Opinion: One pilot’s early take on the Tokyo airport runway collision

Editor’s Note: Les Abend was a Boeing 777 captain for American Airlines, retiring after 34 years with the airline. He is a CNN aviation analyst and senior contributor to Flying magazine. The opinions expressed in this commentary are his own. View more opinion on CNN.

The fiery collision between a Japan Airlines Airbus 350-900 and a Japanese coast guard aircraft on the runway at Tokyo’s Haneda Airport was a disaster that could have been a much bigger tragedy.

Les Abend - CNN
Les Abend - CNN

All 379 people on Tuesday’s JAL 516 Flight were safely evacuated. Unfortunately, five crew members aboard the coast guard’s De Havilland Canada DHC-8 perished. That plane’s captain was in critical condition, according to public broadcaster NHK.

On a positive note, credit is due the cockpit and cabin crew aboard the JAL flight. It is textbook training for flight attendants to be prepared for a possible evacuation on every takeoff and landing. They are triggered to leap from their jump seats and make an immediate determination of safe exits for passengers to escape. That’s why flight attendants want passengers off their phones and computers on takeoff and landing, so that they are situationally aware in the unlikely event of such circumstances.

A fire may render a particular door or emergency window exit unusable. It’s obvious that the flight attendants picked the correct exits to evacuate the A-350 since everyone survived. And it would appear the pilots did their best to accomplish their evacuation checklist, which includes shutting off the fuel to the engines.

How could this accident have occurred? We won’t know for sure until an investigation is completed. Although it’s speculation at the moment, this crash reminds me of a similar circumstance that occurred in 1991 at Los Angeles International Airport. A USAir Boeing 737-300 collided on the runway with a SkyWest commuter plane, a Swearingen Metroliner turboprop, killing more than 30 people.

It was a busy day at the Los Angeles airport. Airplane surface movements on the runways and taxiways got complicated enough such that the air traffic controller lost track of the fact that she still had the Metroliner holding in position on the runway in anticipation of its takeoff. Meanwhile, the controller had cleared the B-737 to land on the same runway.

As it was landing in the darkness, the USAir crew could not make out the silhouette or navigation lights of the small SkyWest airplane that was in position at a runway intersection. The B-737 collided with the Metroliner almost immediately after touchdown.

This accident was the catalyst for a series of procedural and technological changes. One example of a change was to prohibit controllers from taxiing an airplane onto a runway for takeoff at night or during low visibility weather.

Although the Los Angeles accident occurred in the United States, most of the aviation world took note. Pilots have become hypersensitive to remaining on an active runway waiting for takeoff clearance longer than a minute. And controllers have become hypersensitive to procedures that involve clearing an airplane to land with an airplane on the same runway awaiting takeoff.

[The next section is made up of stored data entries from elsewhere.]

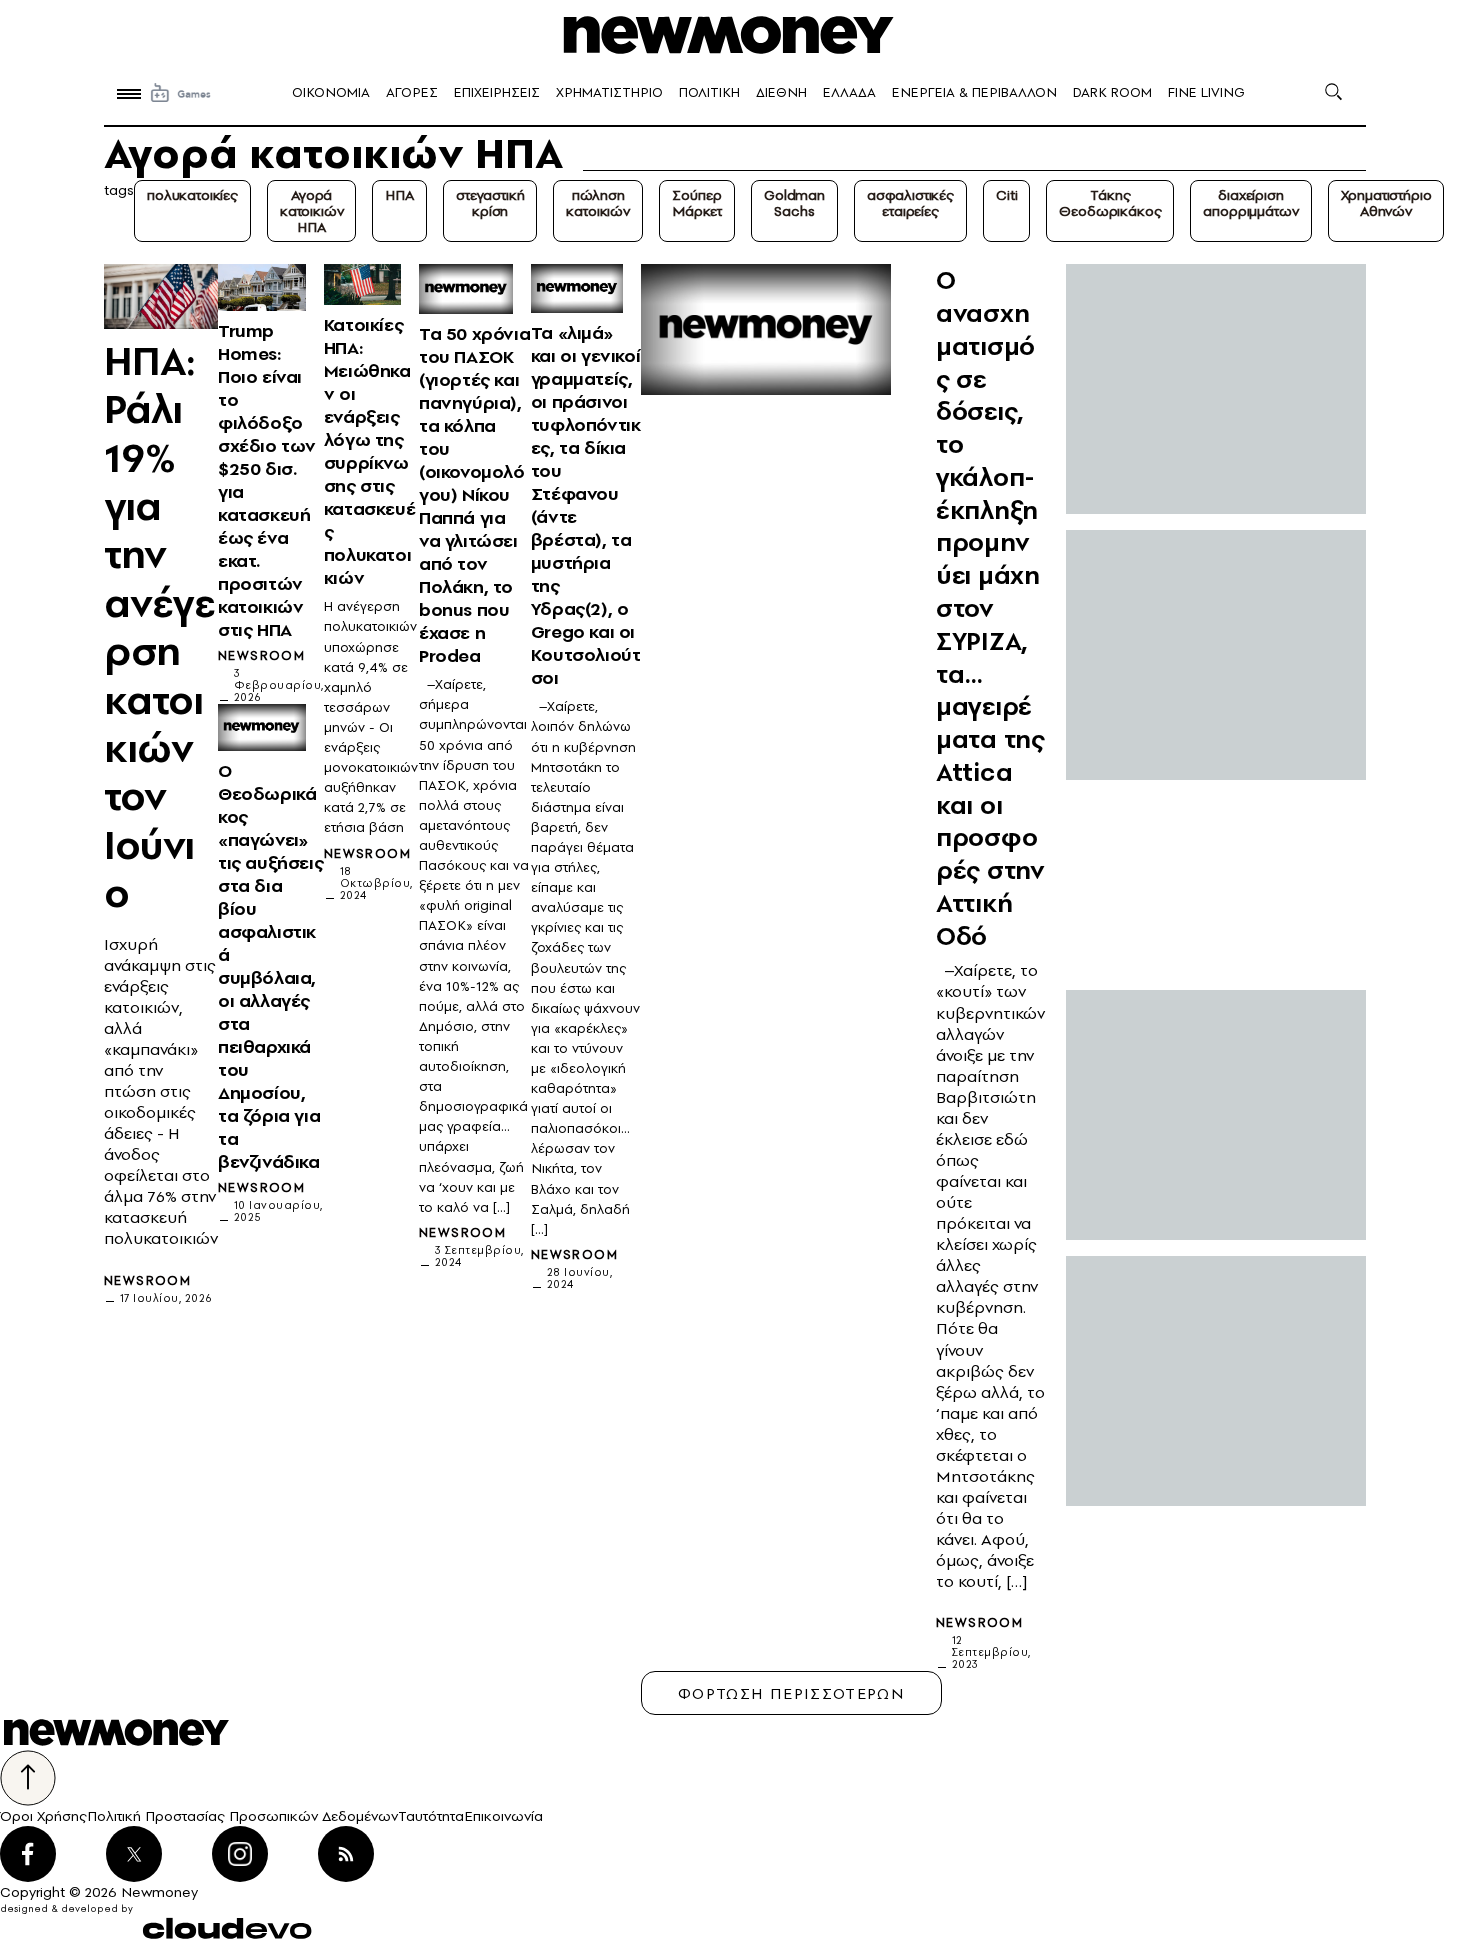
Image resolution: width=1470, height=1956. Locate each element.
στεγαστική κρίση (490, 203)
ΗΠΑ (399, 195)
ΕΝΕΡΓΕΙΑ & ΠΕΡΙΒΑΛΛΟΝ (974, 92)
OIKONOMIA (331, 92)
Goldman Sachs (794, 203)
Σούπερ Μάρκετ (697, 203)
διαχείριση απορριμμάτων (1250, 203)
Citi (1006, 195)
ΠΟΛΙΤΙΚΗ (709, 92)
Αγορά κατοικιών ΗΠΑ (312, 211)
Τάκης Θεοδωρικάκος (1110, 203)
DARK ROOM (1112, 92)
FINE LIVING (1206, 92)
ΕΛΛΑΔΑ (849, 92)
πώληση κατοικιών (598, 203)
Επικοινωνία (503, 1816)
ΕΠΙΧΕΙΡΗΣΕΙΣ (497, 92)
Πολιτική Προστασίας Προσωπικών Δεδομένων (242, 1816)
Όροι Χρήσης (43, 1816)
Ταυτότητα (431, 1816)
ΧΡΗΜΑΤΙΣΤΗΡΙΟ (609, 92)
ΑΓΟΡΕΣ (412, 92)
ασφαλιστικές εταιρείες (910, 203)
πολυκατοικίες (192, 195)
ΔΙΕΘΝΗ (781, 92)
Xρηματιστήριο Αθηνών (1386, 203)
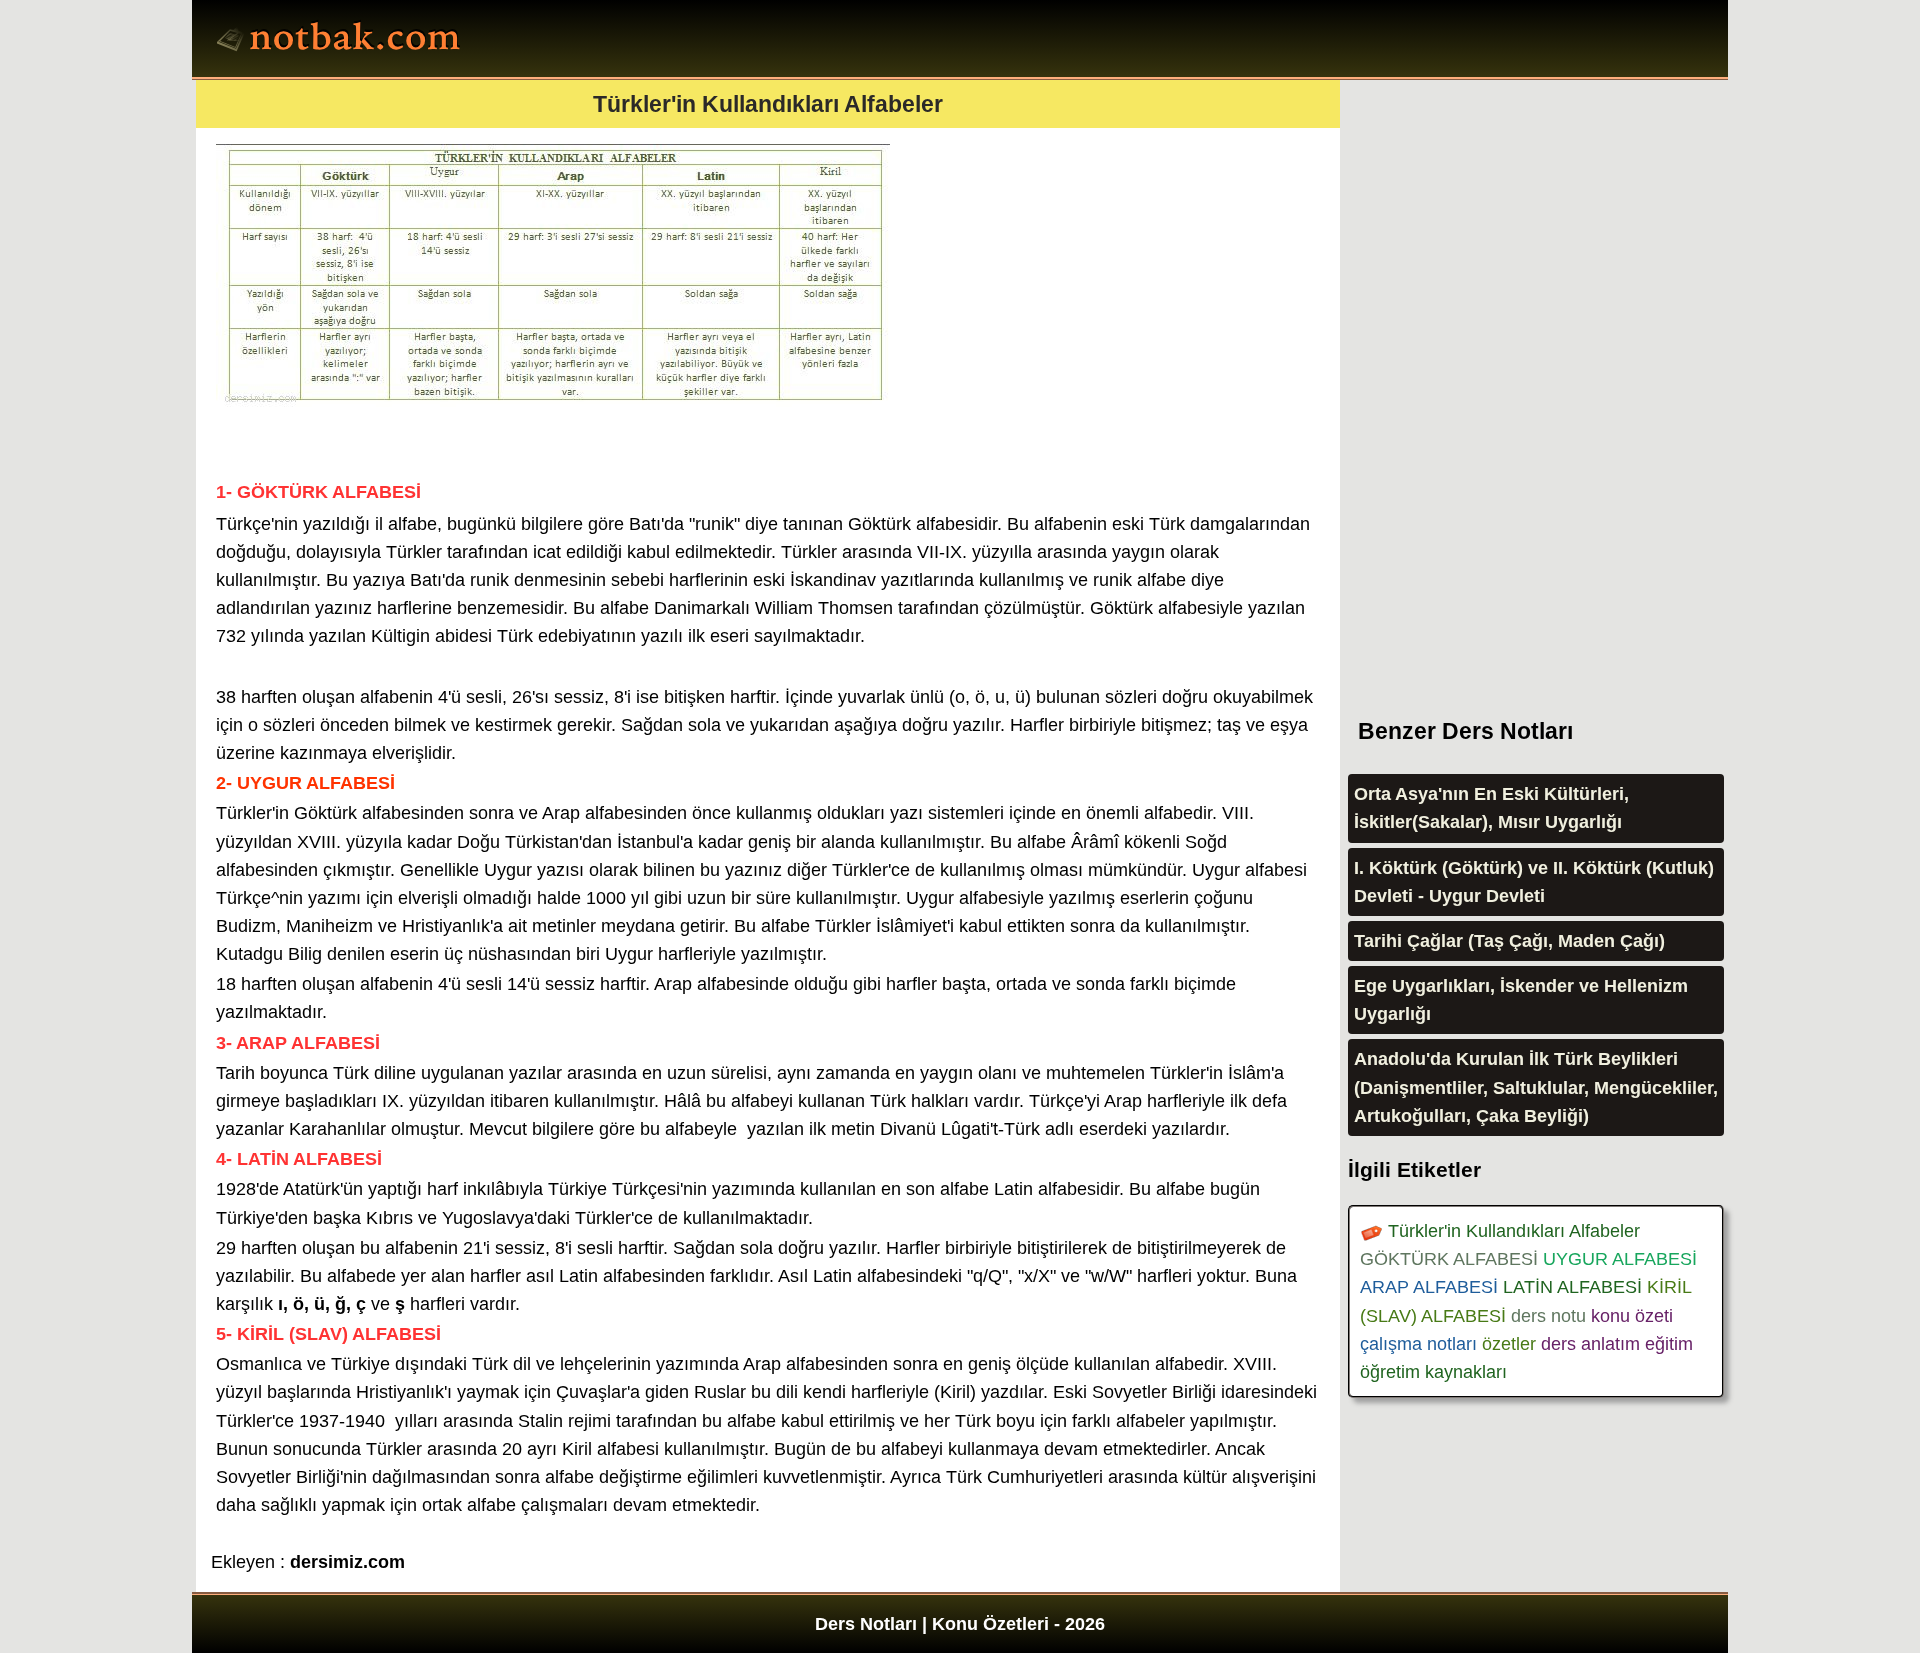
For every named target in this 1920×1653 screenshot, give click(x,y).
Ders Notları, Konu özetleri (341, 41)
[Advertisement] (1498, 380)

Haneda Airport is one of the busiest in the world with nonstop radio chatter, and it’s possible a traffic controller’s message was misunderstood and one of the planes was in the wrong place. Normally, a clearance is read back and acknowledged by a pilot, but on busy transmission occasions there might not be an opportunity to immediately provide feedback. Sometimes a transmission gets blocked by another airplane at a critical time, which makes it important for both pilots and controllers to be situationally aware. Only one transmission can happen at a time.

Another scenario is that the pilots of the Airbus A-350 lined up for the wrong parallel runway. I find that less likely because at least one pilot in the cockpit should have caught the error, notwithstanding that the air traffic controller would have noticed.

Additionally, procedures in Japan are virtually the same as in the US; air traffic controllers are very competent and regimented. Out of all the international destinations to which I flew, Japan was one of the safest.

No doubt, the investigation into the Haneda Airport accident will reveal the missteps that led to the collision. To be certain, many factors will be involved. Somewhere within those factors will be a human element. We’ll need to give the accident investigators time to reach a likely probable cause or causes, with the objective of preventing such tragedies in the future.

Flying to Tokyo? Don’t hesitate to board the airplane. I would.